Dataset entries
▼▼▼

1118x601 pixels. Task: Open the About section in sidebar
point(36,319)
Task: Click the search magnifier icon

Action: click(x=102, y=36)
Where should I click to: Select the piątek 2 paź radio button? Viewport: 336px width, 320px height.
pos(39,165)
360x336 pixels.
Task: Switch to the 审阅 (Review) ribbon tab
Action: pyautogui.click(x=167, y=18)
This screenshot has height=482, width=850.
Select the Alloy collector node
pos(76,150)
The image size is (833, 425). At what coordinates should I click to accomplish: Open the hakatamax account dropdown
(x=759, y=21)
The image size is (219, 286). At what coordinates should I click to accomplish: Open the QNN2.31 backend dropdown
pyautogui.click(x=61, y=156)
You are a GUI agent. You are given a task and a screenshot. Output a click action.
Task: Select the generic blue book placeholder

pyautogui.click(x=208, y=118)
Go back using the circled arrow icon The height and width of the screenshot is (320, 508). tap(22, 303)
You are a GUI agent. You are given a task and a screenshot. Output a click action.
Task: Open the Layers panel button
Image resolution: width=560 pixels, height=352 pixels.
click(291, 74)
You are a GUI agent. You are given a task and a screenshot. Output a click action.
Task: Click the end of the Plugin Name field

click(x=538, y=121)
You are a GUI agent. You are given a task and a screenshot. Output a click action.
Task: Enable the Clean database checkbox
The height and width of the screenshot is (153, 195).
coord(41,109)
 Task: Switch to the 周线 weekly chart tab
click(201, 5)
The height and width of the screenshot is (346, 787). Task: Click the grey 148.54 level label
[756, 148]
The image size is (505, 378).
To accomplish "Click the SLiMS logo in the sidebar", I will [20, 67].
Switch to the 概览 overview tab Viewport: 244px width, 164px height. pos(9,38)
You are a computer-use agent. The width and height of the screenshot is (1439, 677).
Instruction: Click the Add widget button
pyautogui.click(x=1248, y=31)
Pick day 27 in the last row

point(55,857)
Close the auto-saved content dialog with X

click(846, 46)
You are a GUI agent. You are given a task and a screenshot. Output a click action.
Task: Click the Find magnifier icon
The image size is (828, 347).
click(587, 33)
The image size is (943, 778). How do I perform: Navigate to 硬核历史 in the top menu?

▲▲▲

--- What you have to do ---
Reproduce each record shown above without altering a single word.

--- Problem solution ---
1118x601 pixels. Task: Open the About section in sidebar
point(36,319)
Task: Click the search magnifier icon

Action: click(x=102, y=36)
Where should I click to: Select the piątek 2 paź radio button? Viewport: 336px width, 320px height.
pos(39,165)
360x336 pixels.
Task: Switch to the 审阅 (Review) ribbon tab
Action: pyautogui.click(x=167, y=18)
This screenshot has height=482, width=850.
Select the Alloy collector node
pos(76,150)
The image size is (833, 425). At what coordinates should I click to accomplish: Open the hakatamax account dropdown
(x=759, y=21)
The image size is (219, 286). At what coordinates should I click to accomplish: Open the QNN2.31 backend dropdown
pyautogui.click(x=61, y=156)
You are a GUI agent. You are given a task and a screenshot. Output a click action.
Task: Select the generic blue book placeholder

pyautogui.click(x=208, y=118)
Go back using the circled arrow icon The height and width of the screenshot is (320, 508). tap(22, 303)
You are a GUI agent. You are given a task and a screenshot. Output a click action.
Task: Open the Layers panel button
Image resolution: width=560 pixels, height=352 pixels.
click(291, 74)
You are a GUI agent. You are given a task and a screenshot. Output a click action.
Task: Click the end of the Plugin Name field

click(x=538, y=121)
You are a GUI agent. You are given a task and a screenshot. Output a click action.
Task: Enable the Clean database checkbox
The height and width of the screenshot is (153, 195).
coord(41,109)
 Task: Switch to the 周线 weekly chart tab
click(201, 5)
The height and width of the screenshot is (346, 787). Task: Click the grey 148.54 level label
[756, 148]
The image size is (505, 378).
To accomplish "Click the SLiMS logo in the sidebar", I will [20, 67].
Switch to the 概览 overview tab Viewport: 244px width, 164px height. pos(9,38)
You are a computer-use agent. The width and height of the screenshot is (1439, 677).
Instruction: Click the Add widget button
pyautogui.click(x=1248, y=31)
Pick day 27 in the last row

point(55,857)
Close the auto-saved content dialog with X

click(846, 46)
You are a GUI agent. You are given a task and a screenshot. Output a click action.
Task: Click the Find magnifier icon
The image size is (828, 347).
click(587, 33)
The image size is (943, 778). How do I perform: Navigate to 硬核历史 in the top menu?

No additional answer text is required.